Passage given:
Okay, so–let’s talk about being broken, being shattered and cobbled back together–and how that makes you both exceedingly bulletproof and crazy-fragile. We can talk about the struggle of rebuilding your psyche as we go (this isn’t really a one-post topic). They (the fractures/breaks/whatever) linger and inform who you are–who I am. I hadn’t planned on this topic (or that one either), but a conversation had a few days ago made me think about it–and then the brain hamster got ahold of it–that’s all it took–so, off we go…
I’m pretty sure that all of us have had at least one (more like tens, hundreds, thousands, etc.) heartbreaking, ego-shattering, life-affirming, perspective-altering event–the kind of thing that flips a switch in your brain and makes you different. It doesn’t have to be something big–just relevant. Sometimes it makes you entirely different–sometimes only a minuscule amount–or to any degree in between. It doesn’t have to be a negative thing (hence the inclusion of life affirming) but it so often is.
For whatever reason, humans don’t usually look at their happy, satisfied lives and decide to bring on a paradigm shift. Although, I doubt that changes of this kind–stemming from some sort of event–and/or mental shift–are voluntary or even conscious. It’s like we have layers of blinders on and each event takes one off. That’s simplistic, but I think that you get what I’m saying.
I guess that it depends on the person, but for me, changes of this kind, while (initially) devastating and painful beyond belief, are usually very, very positive in the long run. The extreme cruelty that I’ve experienced has made me more compassionate, the apathy has made me a much better listener–the selfishness has made me more altruistic. And being used by those who claimed to love me? Well, that just pissed me off. At the people who took advantage, but mostly at myself for letting it happen. Again.
I’m pretty sure that I still have a LONG way to go–before the blinders are as off as possible–but I feel like I’m in a position to finally start to try to take away some layers. I know that this is going to get cheesy–seriously, go get some chips, I’ll wait. Good? Okay. As I often do, I credit the people in my life for getting me here–the good and the not-so-good (the could-be-better?).
I feel social again, meaning, feel like me again. For the first time in a very long time, I am only responsible for taking care of myself (and the kitters, of course)–which is incredibly freeing. Maybe that’s what this new optimism is about–freedom? Freedom from the the harness of always having to put another adult’s needs before my own. Twice. Ultimately it was my choice–and I take full ownership of allowing that situation to occur twice and exist for a very, very long time. That’s on me. I get that now–and that’s part of the feeling of being free–knowing that I survived two very bad situations–the first FAR, FAR worse than the second–and owning it.

Written instruction 1:
Answer each question from the post about being broken and rebuilt:
(a) What has the extreme cruelty the writer experienced made them?
(b) Besides themself, who is the writer now responsible for taking care of?
(c) What does the writer tell readers to go get before things turn cheesy?
Written instruction 2:
The post names several things the writer experienced from others, each with a change it brought about. List every one, pairing each experience with the change.
The entries that follow are separate material with no connection to the post.

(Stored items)
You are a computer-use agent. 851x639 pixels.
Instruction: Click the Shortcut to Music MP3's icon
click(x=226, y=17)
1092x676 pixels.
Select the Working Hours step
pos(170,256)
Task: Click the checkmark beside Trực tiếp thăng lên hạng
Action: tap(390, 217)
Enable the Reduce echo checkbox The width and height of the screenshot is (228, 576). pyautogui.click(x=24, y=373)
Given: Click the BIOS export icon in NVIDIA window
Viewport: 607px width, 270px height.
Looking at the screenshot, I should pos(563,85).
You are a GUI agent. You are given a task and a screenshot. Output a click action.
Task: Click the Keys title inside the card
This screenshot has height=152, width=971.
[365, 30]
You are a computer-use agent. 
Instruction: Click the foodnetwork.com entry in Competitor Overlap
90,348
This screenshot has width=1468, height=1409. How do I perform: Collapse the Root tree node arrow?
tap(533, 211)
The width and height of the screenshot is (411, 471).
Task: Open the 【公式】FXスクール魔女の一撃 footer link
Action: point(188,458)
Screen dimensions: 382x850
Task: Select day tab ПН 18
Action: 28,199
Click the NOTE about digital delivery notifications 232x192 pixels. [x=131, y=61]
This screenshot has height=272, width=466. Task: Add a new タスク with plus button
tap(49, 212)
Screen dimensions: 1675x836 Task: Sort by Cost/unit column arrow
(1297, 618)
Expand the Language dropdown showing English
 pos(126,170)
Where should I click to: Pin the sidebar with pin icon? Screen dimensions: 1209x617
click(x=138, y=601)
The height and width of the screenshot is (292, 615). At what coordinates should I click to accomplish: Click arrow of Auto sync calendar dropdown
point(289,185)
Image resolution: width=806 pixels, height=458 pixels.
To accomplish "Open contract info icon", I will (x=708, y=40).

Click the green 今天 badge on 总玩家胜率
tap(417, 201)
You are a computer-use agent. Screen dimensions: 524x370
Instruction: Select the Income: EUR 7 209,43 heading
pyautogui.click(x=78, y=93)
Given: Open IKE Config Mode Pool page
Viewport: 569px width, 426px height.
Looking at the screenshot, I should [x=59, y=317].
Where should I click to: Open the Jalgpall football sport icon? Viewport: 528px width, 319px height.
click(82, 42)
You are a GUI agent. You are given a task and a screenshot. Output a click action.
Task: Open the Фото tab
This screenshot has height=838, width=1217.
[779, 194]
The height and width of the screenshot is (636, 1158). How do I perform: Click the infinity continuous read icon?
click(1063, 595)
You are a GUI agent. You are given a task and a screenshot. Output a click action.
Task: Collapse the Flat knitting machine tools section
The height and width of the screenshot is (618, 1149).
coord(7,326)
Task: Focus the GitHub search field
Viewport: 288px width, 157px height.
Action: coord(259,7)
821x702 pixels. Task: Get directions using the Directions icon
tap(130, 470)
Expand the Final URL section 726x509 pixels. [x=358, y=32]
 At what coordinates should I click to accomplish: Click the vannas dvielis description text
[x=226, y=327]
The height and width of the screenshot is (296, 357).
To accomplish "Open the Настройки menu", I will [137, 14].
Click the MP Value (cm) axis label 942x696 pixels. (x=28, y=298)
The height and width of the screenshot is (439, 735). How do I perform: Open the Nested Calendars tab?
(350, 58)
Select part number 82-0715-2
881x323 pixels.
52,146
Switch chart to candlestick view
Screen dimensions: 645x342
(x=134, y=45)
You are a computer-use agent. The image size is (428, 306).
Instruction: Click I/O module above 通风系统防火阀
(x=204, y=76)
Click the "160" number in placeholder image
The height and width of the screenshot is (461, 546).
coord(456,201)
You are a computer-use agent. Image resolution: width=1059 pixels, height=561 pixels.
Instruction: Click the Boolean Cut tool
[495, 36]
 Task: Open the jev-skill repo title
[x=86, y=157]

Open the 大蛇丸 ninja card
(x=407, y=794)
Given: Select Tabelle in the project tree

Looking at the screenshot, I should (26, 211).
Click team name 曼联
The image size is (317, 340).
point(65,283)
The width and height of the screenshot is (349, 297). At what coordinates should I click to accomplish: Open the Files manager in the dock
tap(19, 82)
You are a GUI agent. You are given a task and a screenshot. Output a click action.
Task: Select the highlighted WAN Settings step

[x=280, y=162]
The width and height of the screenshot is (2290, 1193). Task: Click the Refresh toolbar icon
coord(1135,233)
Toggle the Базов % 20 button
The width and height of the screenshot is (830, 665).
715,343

Exercise output 1:
(a) More compassionate.
(b) The kitters.
(c) Some chips.

Exercise output 2:
- Extreme cruelty: made the writer more compassionate.
- Apathy: made the writer a much better listener.
- Selfishness: made the writer more altruistic.
- Being used by those who claimed to love them: made the writer angry, at the people who took advantage but mostly at themself.